### TEXT SECTION
🤖 AI Summary
This work addresses the severe degradation of interaction quality in cascaded spoken dialogue systems caused by error propagation from automatic speech recognition (ASR), a problem inadequately mitigated by conventional confidence-based filtering due to its inability to distinguish among perceptual, comprehension, and deletion errors. To overcome this limitation, the authors propose a causality-aware error recovery paradigm that employs a lightweight detector to analyze deep ASR representations, enabling fine-grained disentanglement and diagnosis of the three error types. This diagnostic insight dynamically guides a large language model to generate targeted, multi-turn clarification strategies. Evaluated under domain-shift conditions, the approach more than doubles error recall (57.96% vs. 23.66%), reduces word error rate by 30%, and improves downstream task performance by 17%, significantly outperforming baselines while demonstrating robust generalization across diverse accents, signal distortions, and domains.

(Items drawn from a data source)
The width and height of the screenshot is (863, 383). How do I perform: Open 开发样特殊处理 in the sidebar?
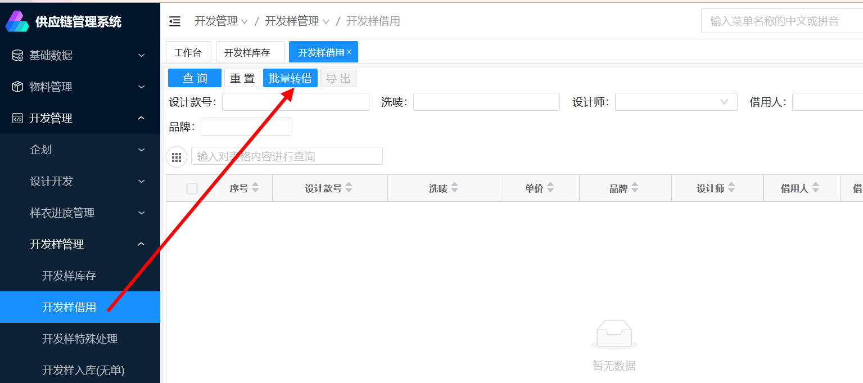pyautogui.click(x=80, y=339)
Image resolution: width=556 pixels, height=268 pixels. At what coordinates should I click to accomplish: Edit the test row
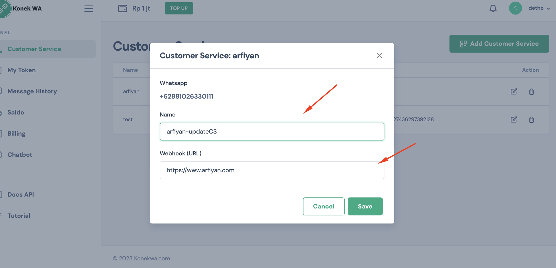[x=514, y=120]

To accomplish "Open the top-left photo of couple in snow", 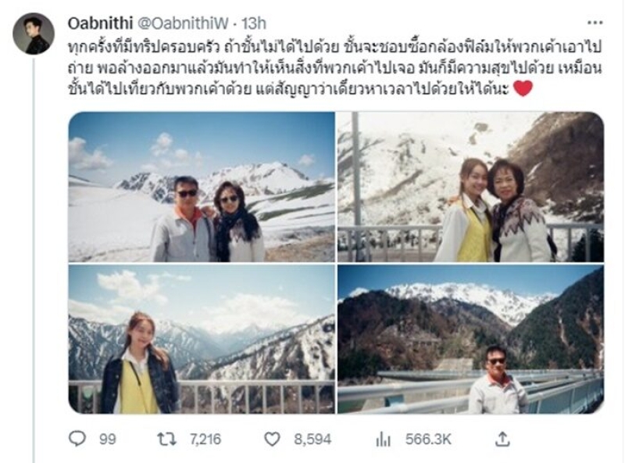I will coord(202,187).
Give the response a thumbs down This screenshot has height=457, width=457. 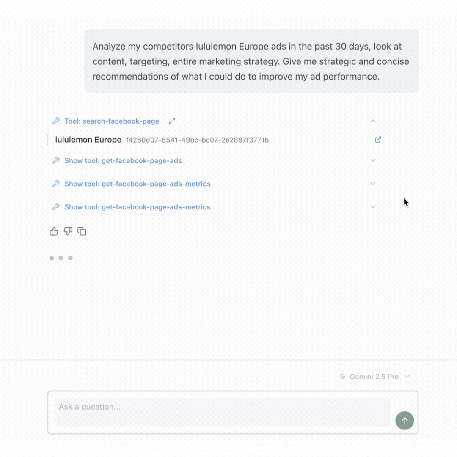pyautogui.click(x=68, y=231)
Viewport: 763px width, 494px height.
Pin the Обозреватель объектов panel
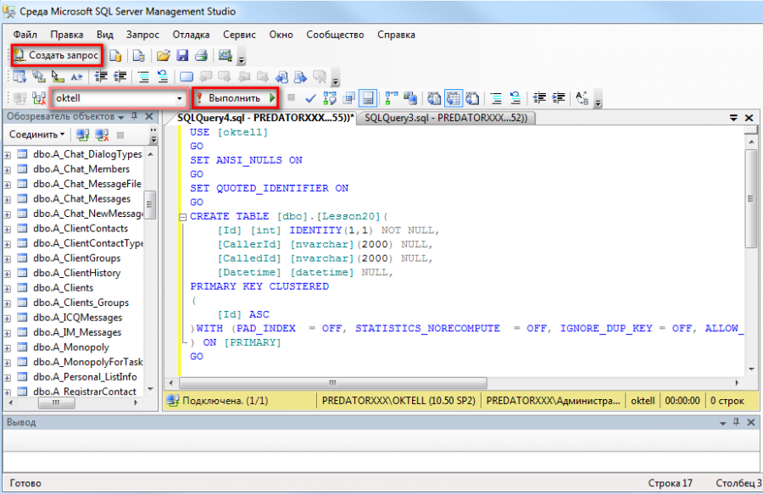coord(134,117)
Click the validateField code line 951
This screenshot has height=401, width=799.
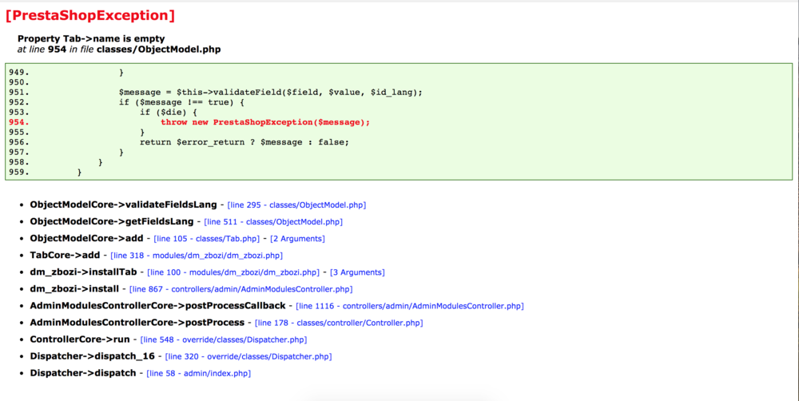[x=270, y=92]
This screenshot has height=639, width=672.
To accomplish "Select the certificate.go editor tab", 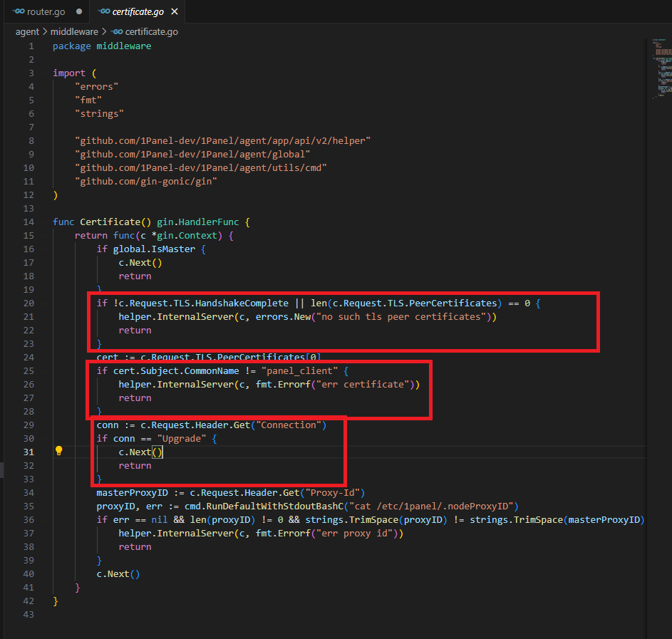I will coord(138,12).
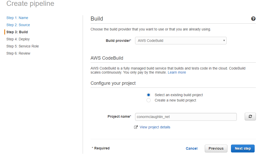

### EXERCISE INSTRUCTIONS
Can you copy out the entire summary on recovering from speech recognition errors, heading included, word for word? These lines have no connection to the text about speech recognition errors.

### TASK SOLUTION
🤖 AI Summary
This work addresses the severe degradation of interaction quality in cascaded spoken dialogue systems caused by error propagation from automatic speech recognition (ASR), a problem inadequately mitigated by conventional confidence-based filtering due to its inability to distinguish among perceptual, comprehension, and deletion errors. To overcome this limitation, the authors propose a causality-aware error recovery paradigm that employs a lightweight detector to analyze deep ASR representations, enabling fine-grained disentanglement and diagnosis of the three error types. This diagnostic insight dynamically guides a large language model to generate targeted, multi-turn clarification strategies. Evaluated under domain-shift conditions, the approach more than doubles error recall (57.96% vs. 23.66%), reduces word error rate by 30%, and improves downstream task performance by 17%, significantly outperforming baselines while demonstrating robust generalization across diverse accents, signal distortions, and domains.